Eventually, with the collapse of world trade following the Wall Street crash of 1929, and
a resulting further decline in Britain’s exports, there was simply not enough gold left in the Bank
of England to support the exchange rate. Britain left the gold standard in 1931. The pound was
allowed to depreciate.

Question
Would wage flexibility have allowed the balance of payments to be corrected under the Gold
Standard without leading to a depression?

Case 16.2
The Relationship between
Income and Consumption
Three alternative views of the consumption function

The absolute income hypothesis


This is the title of the Keynesian theory of consumption that we have been looking at so far.
It assumes that people’s consumption depends on their current disposable income. It also
assumes that people spend a smaller and smaller proportion of their income as income rises.
This theory fits quite well with the evidence on short-run consumption behaviour.
Unfortunately, it fits much less well with long-run consumption behaviour. The evidence
suggests that, over the long term, consumption as a proportion of disposable income remains
roughly constant. This gives a long-run consumption function that is a straight line out from
the origin, as in Figure 16.4 in the textbook.
How can we explain short-run consumption that tails off as income rises, but long-run
consumption that rises proportionately with income? Two alternative theories of consumption
provide such an explanation.

The relative income hypothesis


This theory was put forward by J. S. Duesenberry in 1947.1 It assumes that people’s
consumption behaviour is influenced by others. If your friends have videos or CDs or a
second car, then you will probably buy these items too, even if you are poorer. If, on the other
hand, your income is high relative to others, you will not need to spend such a large
proportion of your income.
This explains the discrepancy between the short-run and long-run consumption functions.
In the short run, if people have a rise in their incomes, they will feel relatively better off
compared with others. They will therefore increase their consumption by only a modest
amount.
In the long run, if national income increases, people will not feel better off relative to
others. As average incomes increase, people generally consume more as they see others
consuming more.

The permanent income hypothesis


This was put forward by Milton Friedman in 1957.2 Friedman divided a person’s income into
two types: permanent and transitory.
Permanent income is the average (discounted) income that a person expects to receive
over his or her lifetime. To estimate this, people look at their current wages and what they are
likely to be earning in the future. It is on this that people base their normal planned spending.
The permanent income hypothesis has been extended by various economists, especially
Franco Modigliani, who have looked at the typical patterns of income that people earn over
their life span. (These are known as ‘life cycle theories’.)
Transitory income is defined as temporary, unexpected income.
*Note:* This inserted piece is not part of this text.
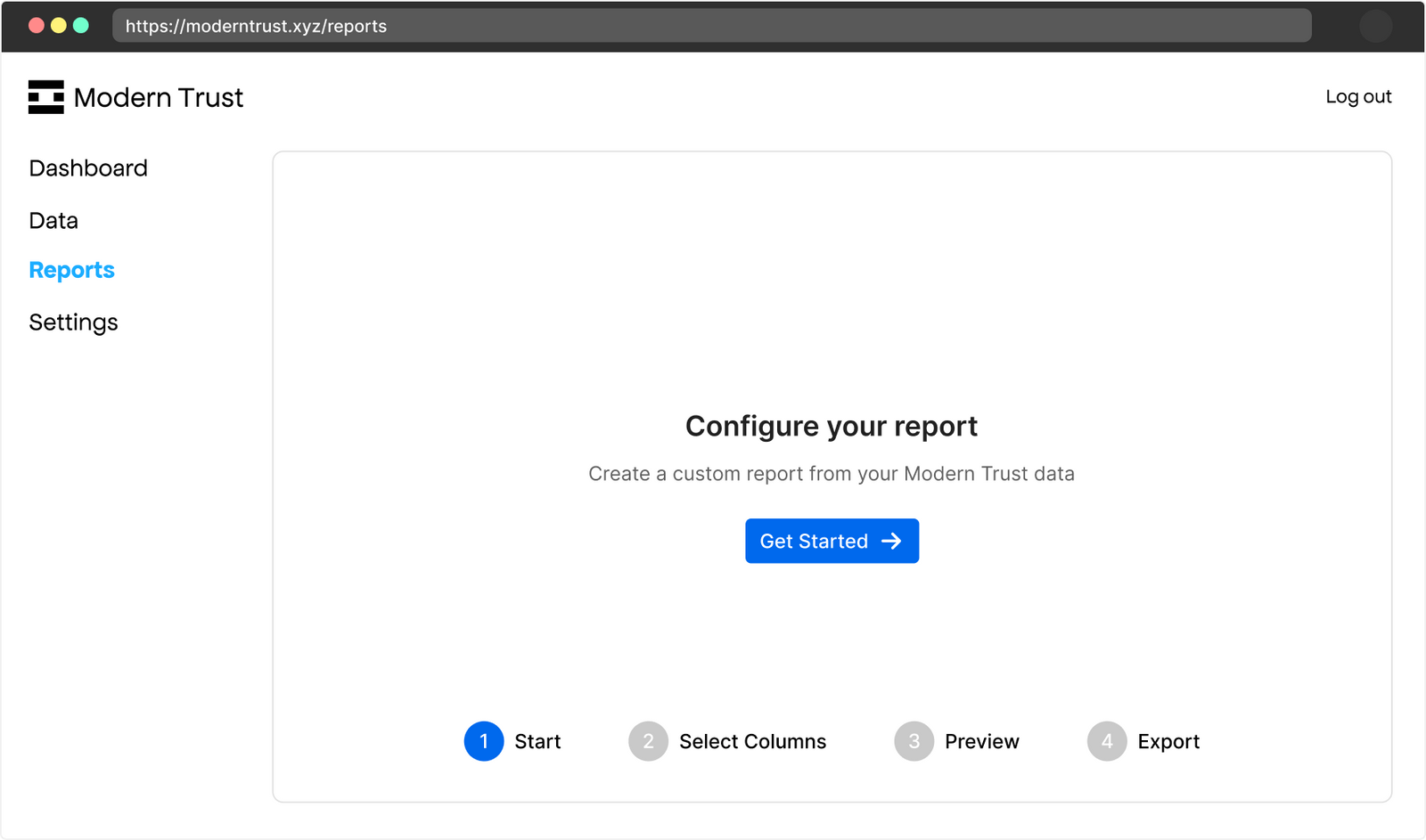Select the Reports menu item
Image resolution: width=1426 pixels, height=840 pixels.
(x=71, y=269)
People do not base their
consumption plans on this. If people have an unexpected rise in income, they are likely to
save most, if not all of it.
How can this distinction be used to explain the difference between short- and long-run
consumption functions?
In the short run, a rise in national income may well lead to unexpected rises in
individuals’ incomes. For example, a boom in the business cycle can lead to unexpected
overtime for many workers. Since this is transitory income, it is largely saved. Consumption
rises only slightly.
In the long run, if higher incomes persist, people are likely to adjust their expectations of
their permanent income upwards. They will thus adjust their standard of living upwards and
spend more.

Question
Is it a reasonable assumption that consumption does not depend on transitory income? If it did,
what would this do to the shape of the short-run consumption function?
1
J. S. Duesenberry, Income, Saving and the Theory of Consumer Behaviour (Harvard University Press, 1949).

2
M. Friedman, A Theory of the Consumption Function (Princeton University Press, 1957).